→ **Work instruction**
Return the records exactly as they appear below, omitting the pictures.

(Records provided begins)

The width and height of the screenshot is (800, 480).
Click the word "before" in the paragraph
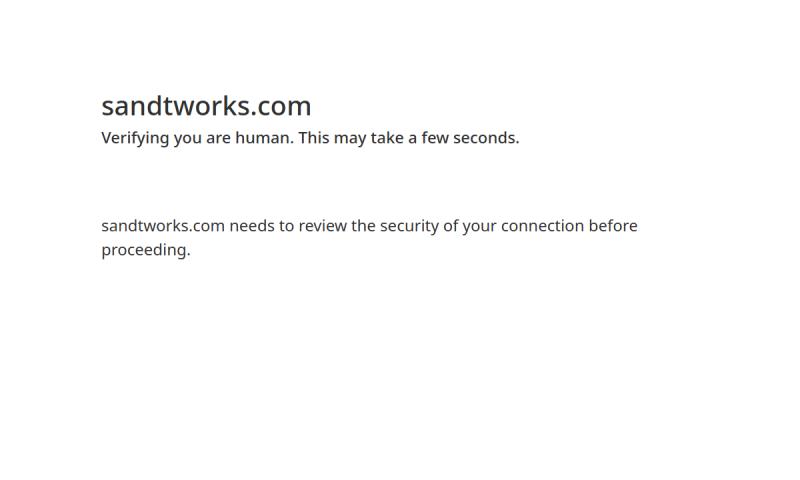(613, 226)
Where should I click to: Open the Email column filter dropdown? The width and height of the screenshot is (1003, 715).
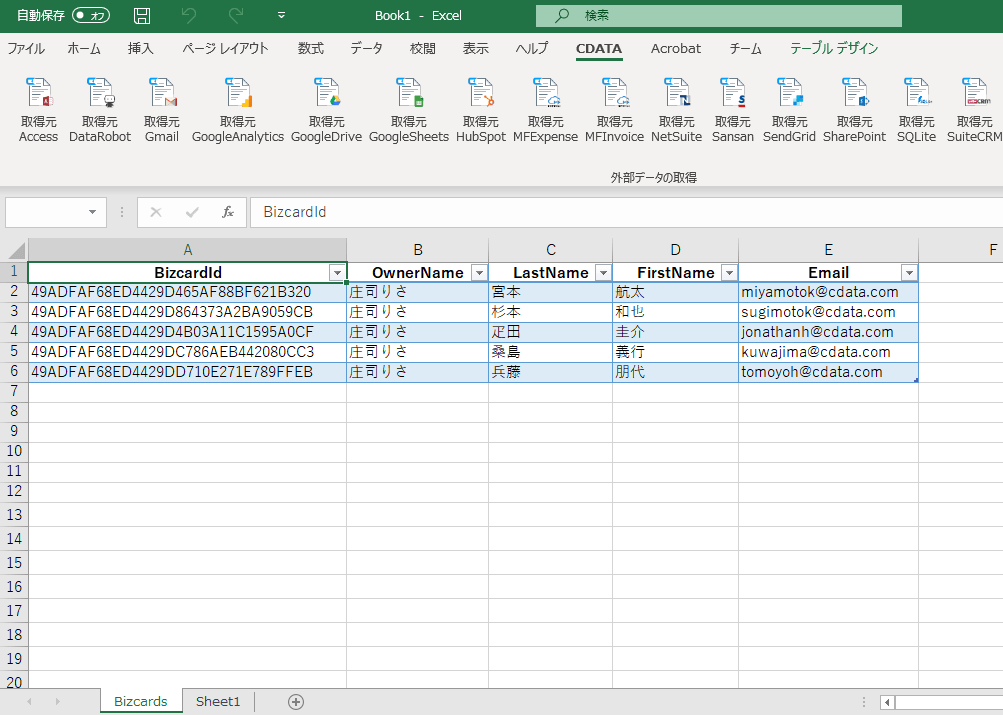click(909, 273)
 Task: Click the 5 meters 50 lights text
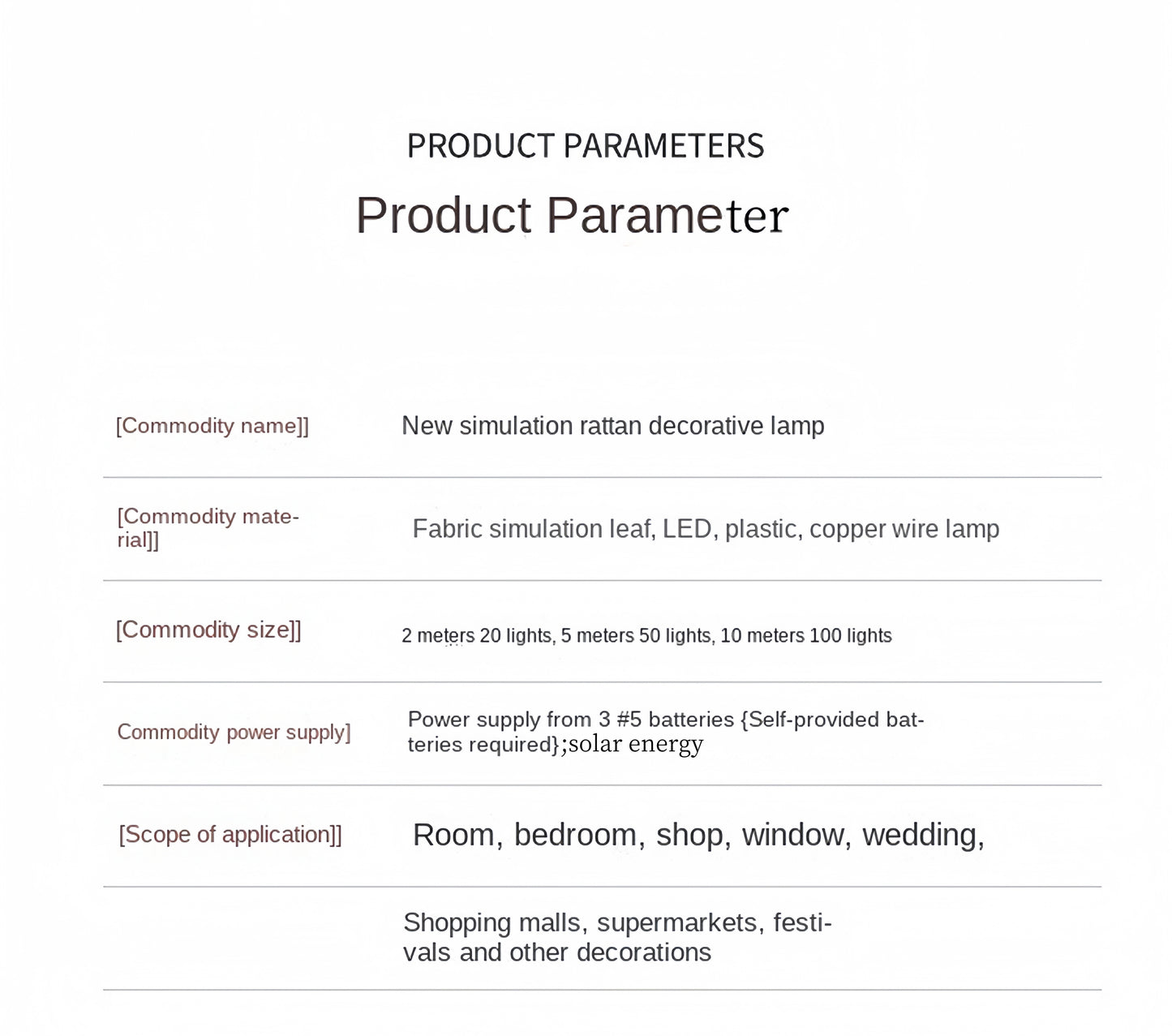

(Records provided ends)

→ **Written answer**
The width and height of the screenshot is (800, 480).
Click the word "before" in the paragraph
(613, 226)
Where should I click to: Open the Email column filter dropdown? The width and height of the screenshot is (1003, 715).
click(909, 273)
 Task: Click the 5 meters 50 lights text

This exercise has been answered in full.